There is absolutely nothing happening in the Broncos/Jags game. Nothing. Byron Leftwich doesn't look good, and Jake Plummer looks like Jake Plummer has always looked. Jacksonville's D is tough. Q Griffin can find no room.
We see a commercial for 60 Minutes with Bill Belichick, but we can't hear it. Danks asks if he's on 60 Minutes tonight, and I tell him that yes, 60 Minutes is doing a show tonight featuring necrophiliac homosexuals. Danks says, "I'd fuck the shit out of Bill Belichick if he were dead. Write that in your little book."
The Ravens have gone up 20-0 on the Steelers in the 2nd half. It's over. The Steelers might not be able to score 20 points in a half without a defense on the field.
DeShaun Foster is running all over the Chiefs, or, as I like to think of them, the Dallas Mavericks of the NFL. I'm rooting hard against the Panthers because of the obnoxious heaux, but the Chiefs just can't win this game.
Nate decides its time to guess who played the gimp in Pulp Fiction. Nate says Randy Quaid. Danks says Dan Akyroyd. I'm thinking John Ratzenberger. Eventually, we all settle on Frank Beamer.
The Ravens have opened up an insurmountable lead on the Steelers. The Jags/Broncos game looks more like soccer than football, and the Chiefs are making DeShaun Foster look like Jim Brown. I'm just killing time until the Chargers game right now.
Good news for the Steelers... Tommy Maddox messed up his elbow. In comes Ben Roethlisberger, who immediately throws a brutal interception. That should pretty much end it.
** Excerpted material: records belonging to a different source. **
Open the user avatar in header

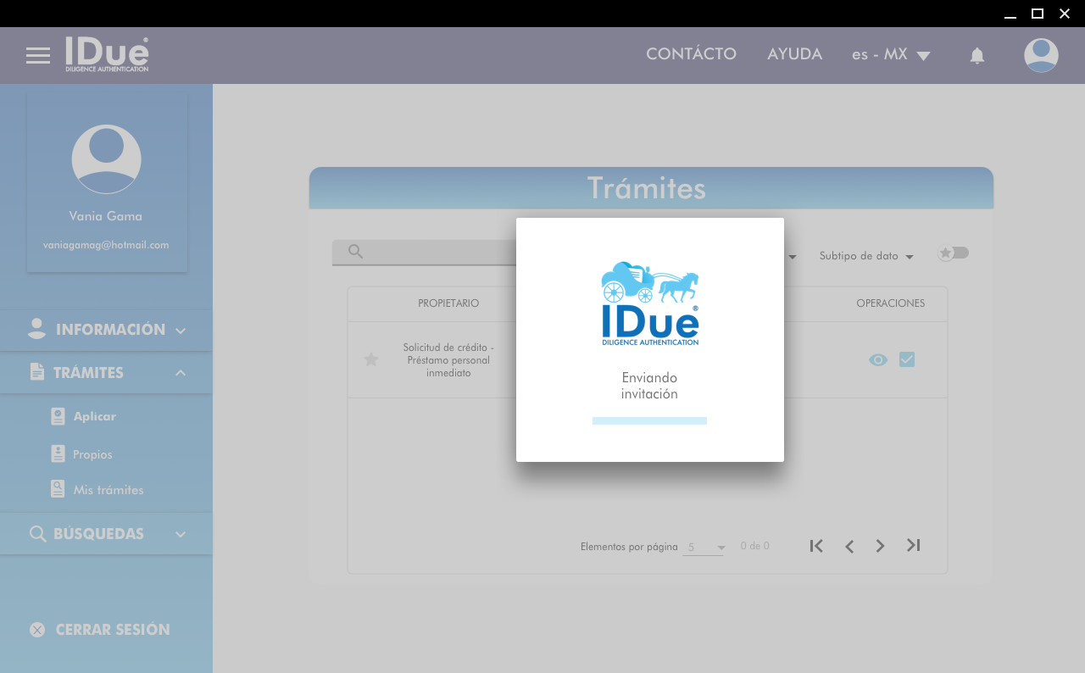tap(1041, 55)
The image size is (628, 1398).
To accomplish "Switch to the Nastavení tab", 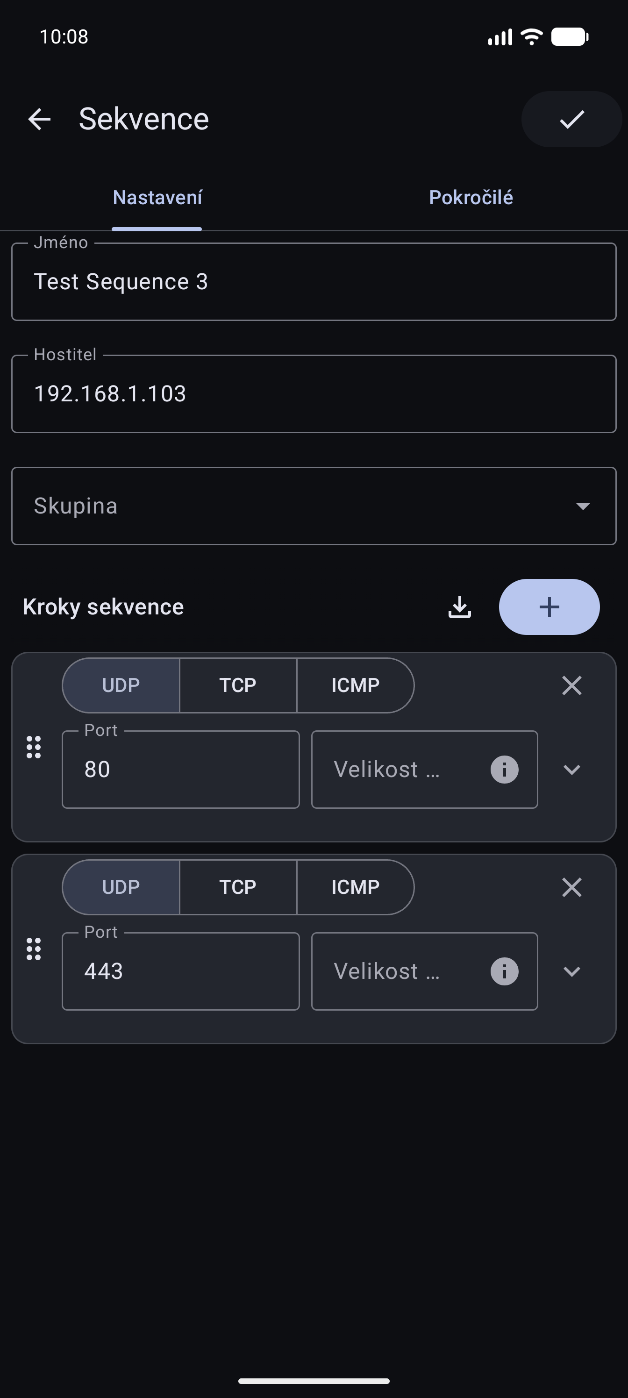I will click(x=157, y=198).
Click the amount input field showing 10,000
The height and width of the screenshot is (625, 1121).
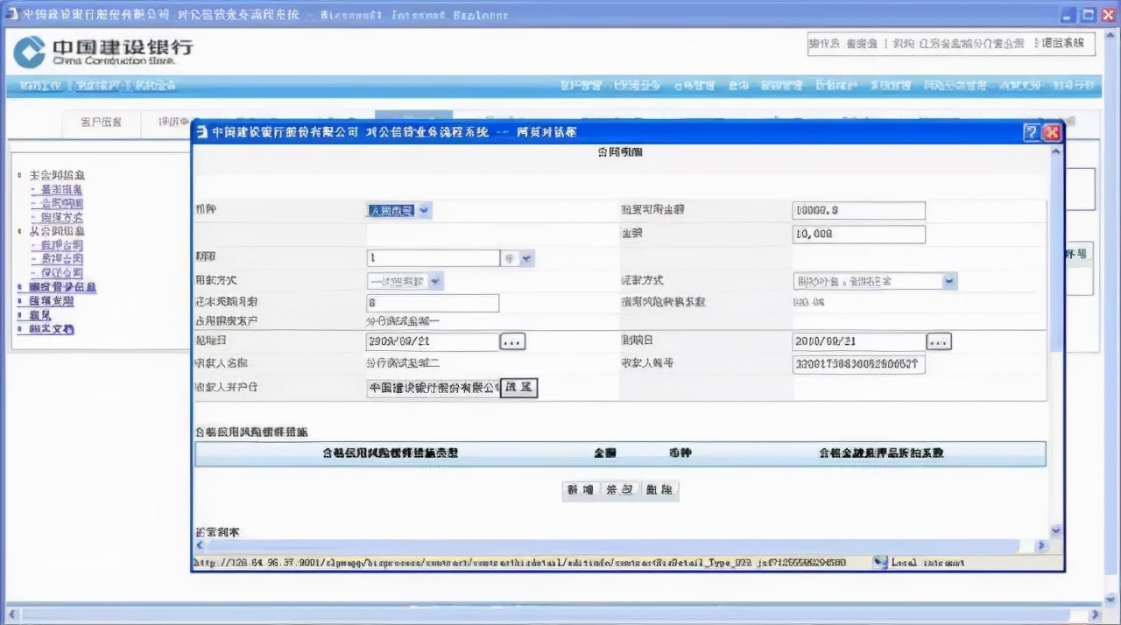(858, 235)
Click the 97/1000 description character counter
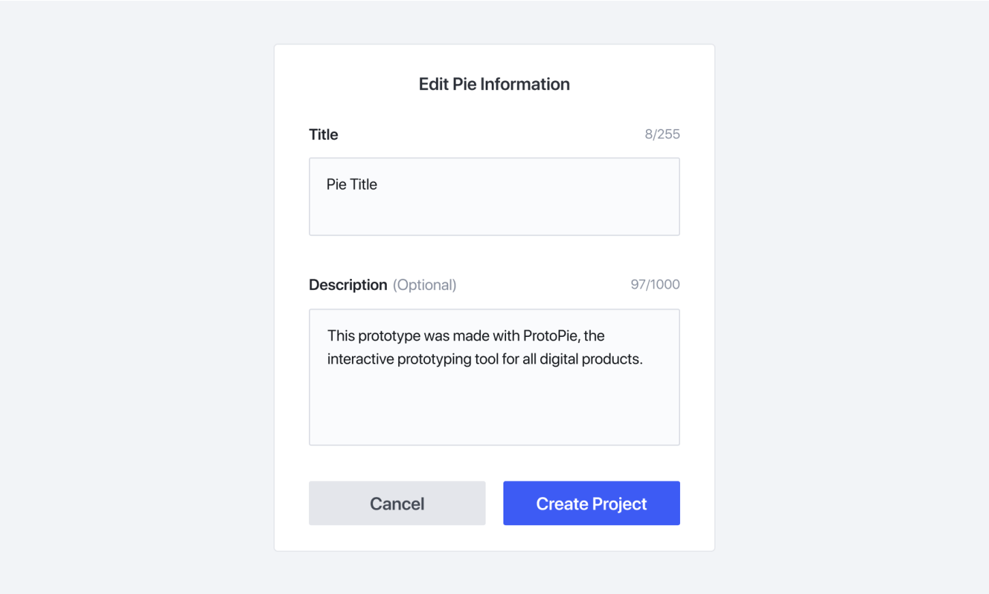Image resolution: width=989 pixels, height=594 pixels. coord(655,284)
Crazy Fish Guy sums things up nicely when he turns to me and says, "At least the Steelers might have a chance next week." They play the Dolphins.
4:15, and I have to move to the back. The last few disgruntled Redskin fans are moving out, and they've all got on Clinton Portis, Laveraneus Coles, or Sean Taylor jerseys. No one ever goes old school with a Redskins jersey. To a Skins fan, the off-season is the best time of the year. You get all your special new players, they can't suck yet, and in the off-season, you can't turn the ball over 7 times and lose to the Giants.
The Chargers have a sweet new logo at midfield. I don't know if anyone else in the world cares but me, but it just about makes my day. It's prettier than most women.
After an opening drive where we moved the ball pretty well before turning it over, Curtis Martin runs through the Bolts defense like he's Marion Barry and there's a pile of rocks in the endzone. That looked easy.
Drew Brees throws a pick, and here comes Curtis Martin again. The whole "Old-ass running back has a good game" thing was cute last week, but I'm getting damn tired of it. I would generally just feel more comfortable seeing him carted off on a stretcher. But maybe that's just me.
The waitress has brought us some complimentary pretzels, and we start throwing them around like children. Chris and AJ, in an act that could be described as a little bit gay, are trying to throw pretzels into each other's mouths.
EA Sports has a commercial for the new Tiger Woods game, featuring this shot on the cover. I don't know if it's Tiger Woods or an angry brown elf in a black hat.
The Jets are up 17-0. I've already given up. It seems like this is the week where we come back to reality. Last week was fun with our little road win over the Texans, but perhaps it only hid for a week the fact that we are still the Chargers, and we still suck. There is no hope.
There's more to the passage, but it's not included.